In case you missed it, I recently began a daily series of posts on LinkedIn, the Letter of the Day. Quick and useful tidbits of information to help you in your job search. At the end of each week, I will compile a synopsis for the blog.
January 9th– The #LetteroftheDay is “F ”as in Fabrication.
A little white lie on your résumé never hurt anyone. Everyone does it. What’s the big deal? No one will find out.
Starting any relationship with a lie, no matter how small, is not the way to ensure a long and prosperous relationship. Don’t lie about your salary history, education, dates of employments or accomplishments. Employers are smarter than ever with the use of AI and social media. It’s not worth the risk!
January 10th– The#LetteroftheDay is “G” as in Goals.
As a career coach, I encourage my clients to work through a goal setting exercise every quarter. As a professional, most people want to make more money, work fewer hours, travel less, get promoted, etc. but do you know why you want to do these things or how to get them? If your long-term goal to become VP of Sales but have travel less, is that really a realistic goal?
Defining your goals can be a great way to really identify what is important to you and develop an action plan to take you where you are looking to go.
January 11th– The #LetteroftheDay is “H” as in Hard Worker.
Is your résumé littered with cliché phrases such as hard worker, team player, people person, self-starter, or results-driven? If so, you may want to rethink your strategy. What exactly does being a hard worker mean? Isn’t everyone? What makes you different? What is your value proposition? Show me through your results what you are capable of.
January 14th– The #LetteroftheDay is “I” as in Illegal.
Some topics that are illegal for employers to ask about are your marital status, children, national origin, age, disabilities, and religion. This information should not be listed on your résumé either.
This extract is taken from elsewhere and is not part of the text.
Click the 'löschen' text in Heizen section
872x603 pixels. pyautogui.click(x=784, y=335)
In the past, I have seen résumés that have included a “Personal” section that includes someone’s date of birth, how many kids they have, homeowner status, etc. Leave this information out completely—it is not needed and can only serve as a basis for discrimination.
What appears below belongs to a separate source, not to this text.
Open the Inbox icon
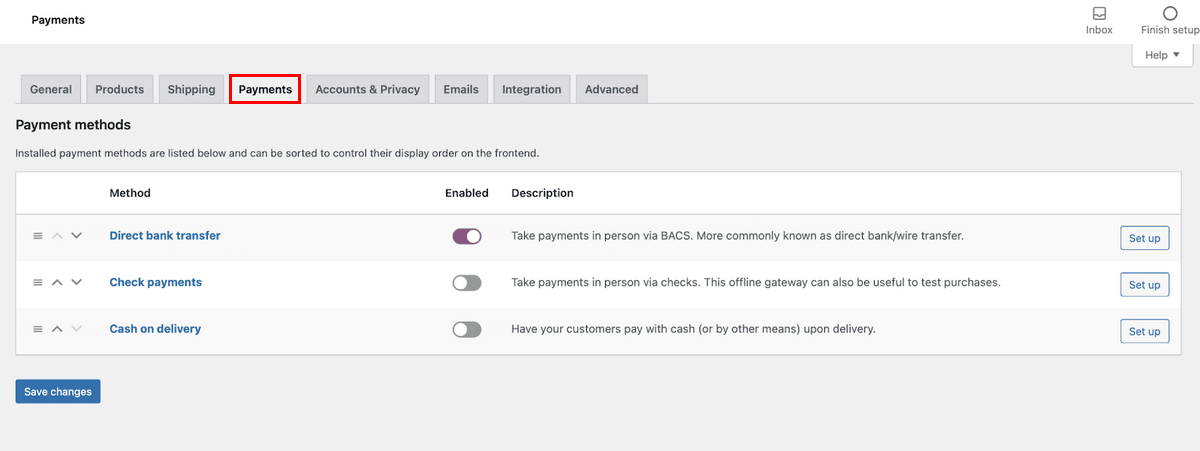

January 15th– The #LetteroftheDay is “J” as in Job.
Your résumé is not a chronological list of every job you’ve ever had but rather it is your book jacket – a career highlight reel that provides readers with a snapshot of the value you can bring to their organization.
Listing every past part-time job only serves as clutter and takes away from the content that employers want to see: your accomplishments.
January 16th– The #LetteroftheDay is “K” as is Kaleidoscope, a constantly changing pattern or sequence of objects or elements.
As a kid, I used to love to play with my kaleidoscope. It’s pretty neat for an 8-year old to see the ever-changing colors and patterns. The world around us is constantly changing, whether it be at home, at the office, or with our friends and family.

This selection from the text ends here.